How Lessons from Cycling Can Inform Efforts at Continuous Improvement

A recent conversation with an avid cycler helped me draw interesting parallels between how sport and the pursuit of skill so often intersects with our mission to make care better in healthcare. Britain’s national efforts in cycling provide such an interesting case study, taking a program who had never won a single gold medal in its 76 year history to winning seven out of 10 gold medals in two consecutive Olympics and applying the same discipline to lead one of the most successful professional cycling teams ever.

Sir Dave Brailsford, the coach responsible for these efforts, took the principles of the Toyota Production System, also called lean, to infuse the team with the spirit of Kaizen, or continuous improvement. He thought that if the team broke down everything they could think of that went into competing better on a bike, and then improved each element by 1%, then these marginal gains could achieve a significant aggregated increase in performance. This came from everything to the traditional areas of experimenting in wind tunnels for aerodynamic, to applying 5S techniques to the mechanics team truck and painting the floor white to prevent slips from grease, to teaching athletes about proper hand hygiene from a surgeon. This even went as far as requiring all athletes to sleep on team provided mattresses and pillows so athletes could sleep in the same posture with the same support every night. Taken together, they felt that it gave a competitive advantage.

These principles of looking at strategy, human performance, and continuous improvement have the same applications to how surgery is performed.
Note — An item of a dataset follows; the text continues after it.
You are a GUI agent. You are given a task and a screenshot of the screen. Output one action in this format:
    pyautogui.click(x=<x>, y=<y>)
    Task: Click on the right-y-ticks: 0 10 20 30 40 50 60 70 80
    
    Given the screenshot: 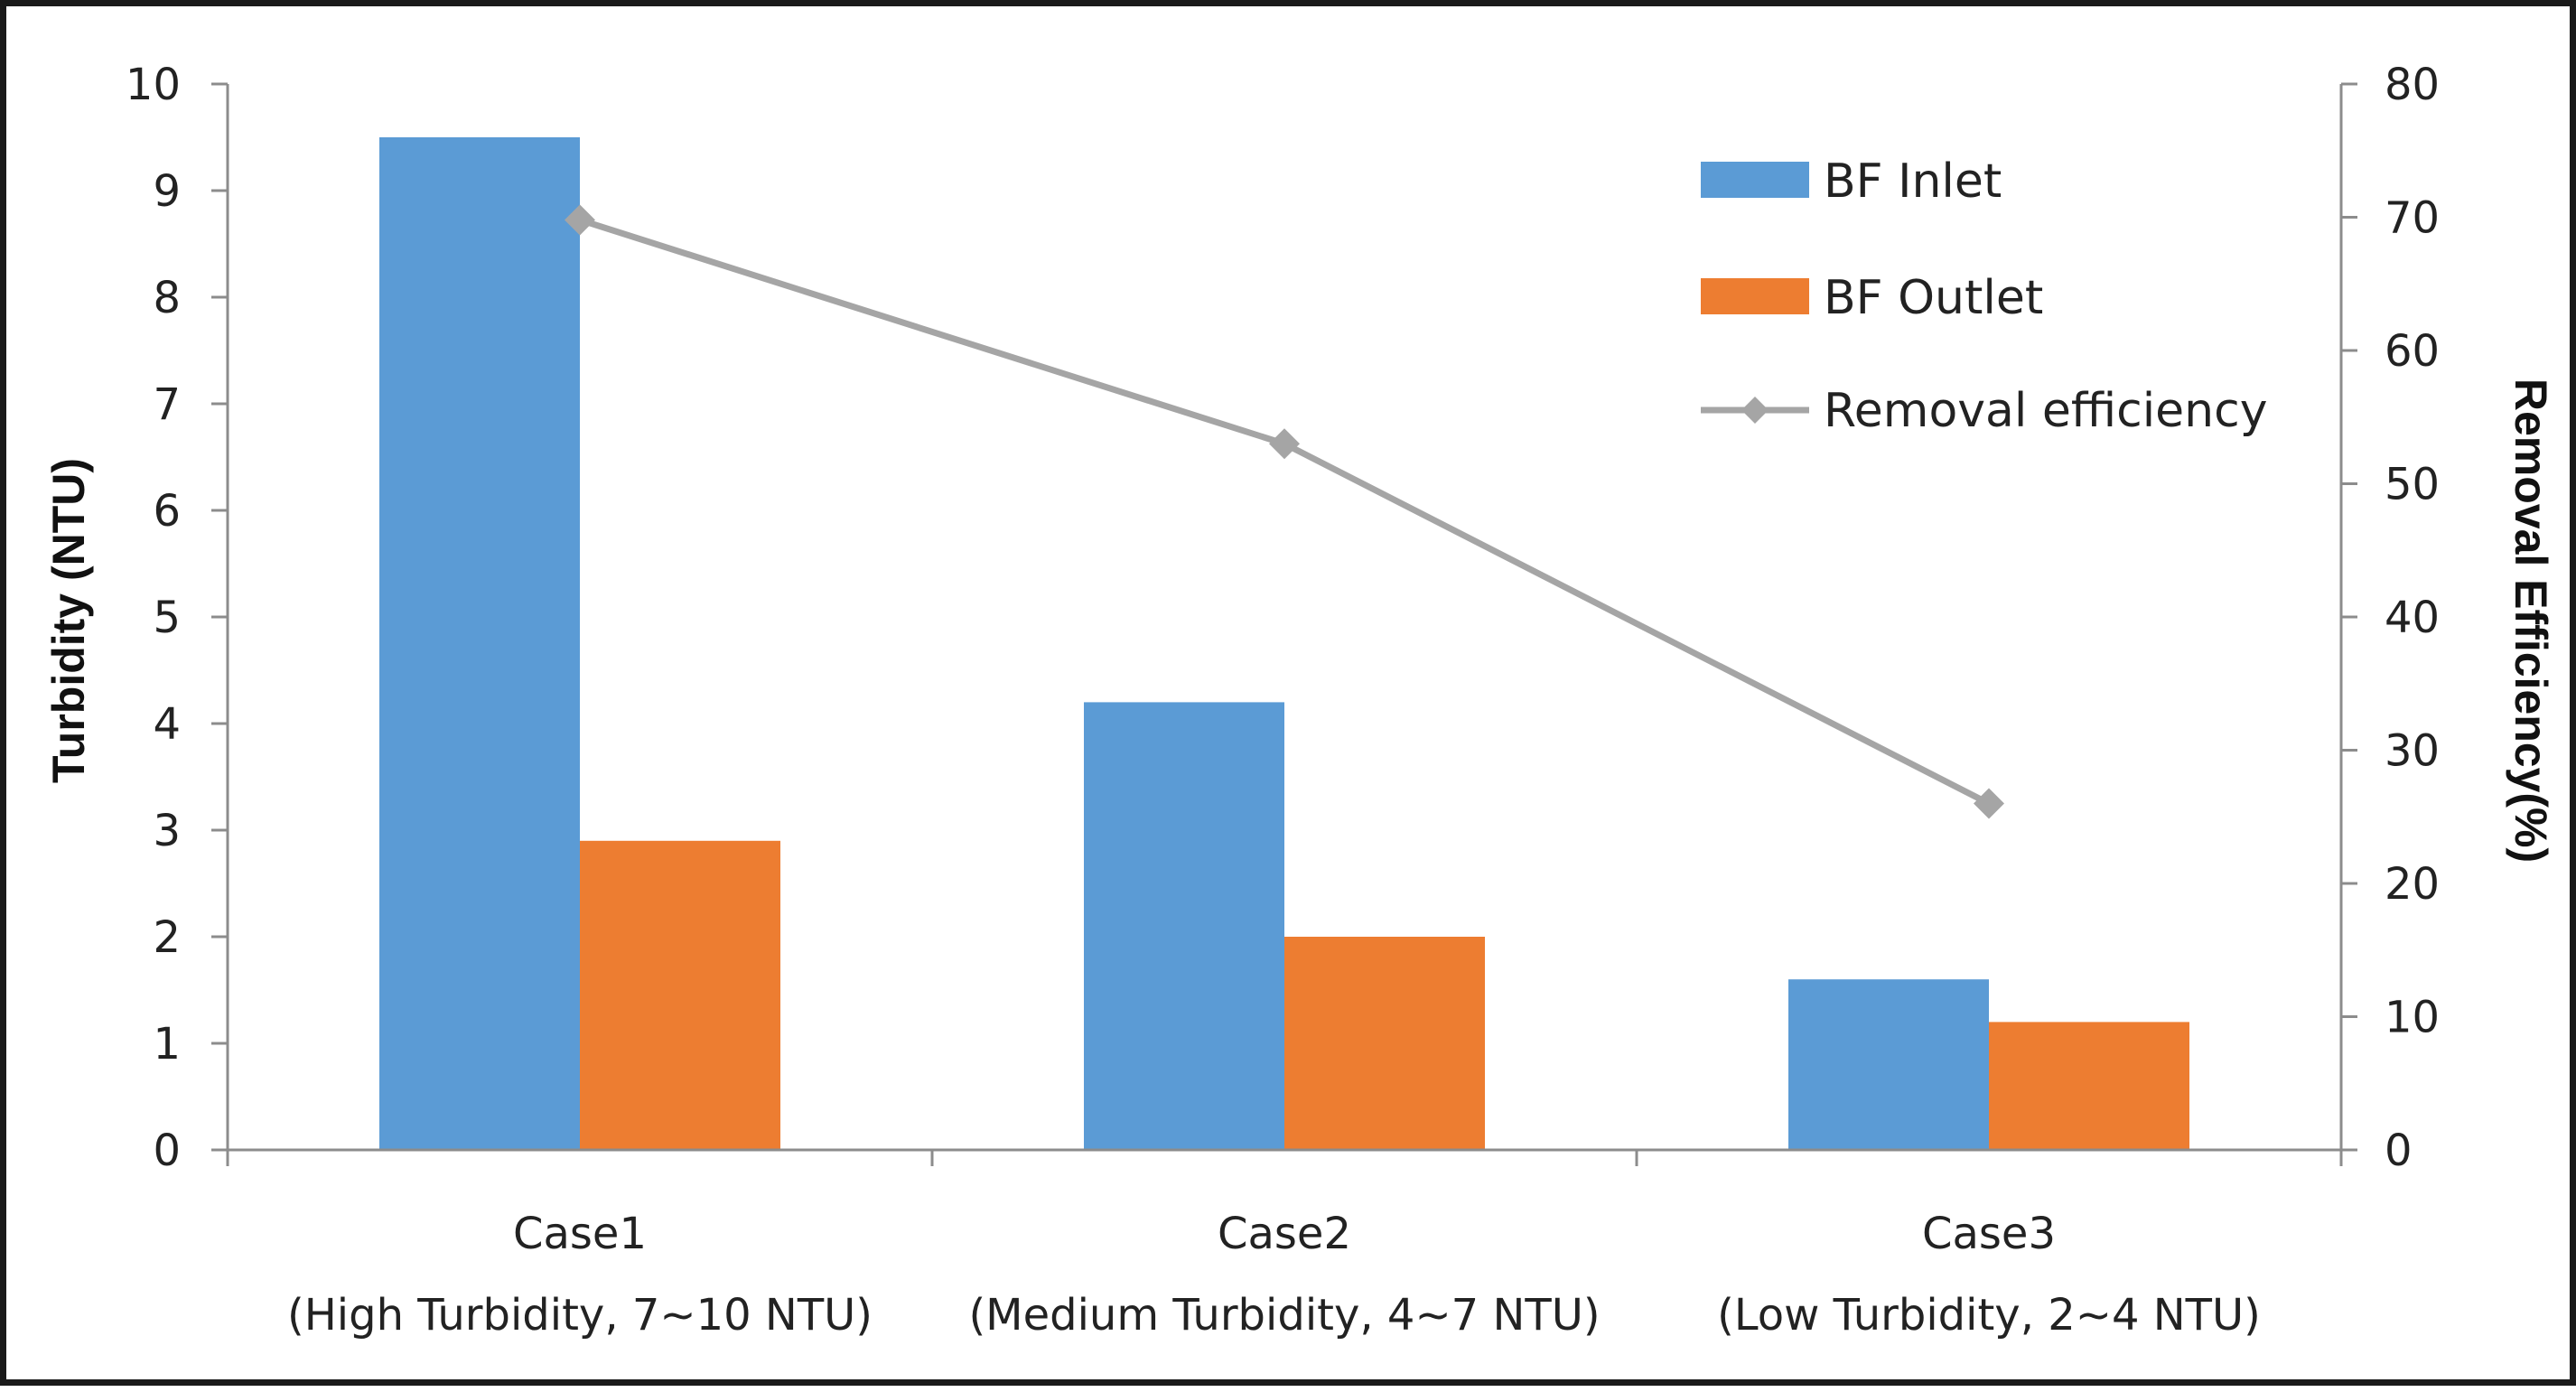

For strategy, so much cognitive effort needs to be spent on understanding patient’s unique attributes, understanding plans for surgery, and involving the team. This can also involve slowing down the machine and working with a multidisciplinary team to understand the approach. With S3P efforts, this include recommending using multidisciplinary indications conferences with anesthesia, medicine, and nursing to fully discuss a patient’s treatment plans.

For human performance, this truly involves a surgeon treating themselves as athletes, caring for their physical conditions and optimizing their movements. But this also involves attention to behavioral psychology and creating an environment for optimum performance. This may involve routines the evening and morning before surgery to cognitively rehearse the procedures but also can include preventing heuristic biases from affecting decision making. At S3P, this involves the development of formal risk stratification scores to formalize the requirements and opportunities for “slowing the machine” and optimizing patients’ modifiable risk factors.

The final aspect of continuous improvement plays heavily into Sir Dave’s efforts at finding marginal gains. The same principles are applied within my own OR. For the past year, we have been using the comprehensive unit-based safety program to work with my operative team to fully map out the steps involved in preparing a patient for surgery to incision. From there, we brainstormed ways to drive more efficiencies. Things included marking with tape the position of the table and posting laminated photos of the way the lights should be set up. While each step would only save several minutes at most, as we found more and more opportunities for efficiencies, this began to increase our time to set up by up to 20%. Today, we are applying this across the entire continuum.

Identifying these principles as critical success factors and ensuring they are in place can allow everyone to focus on improvements and reach an optimal place to improve quality, safety, value, throughput and efficiency.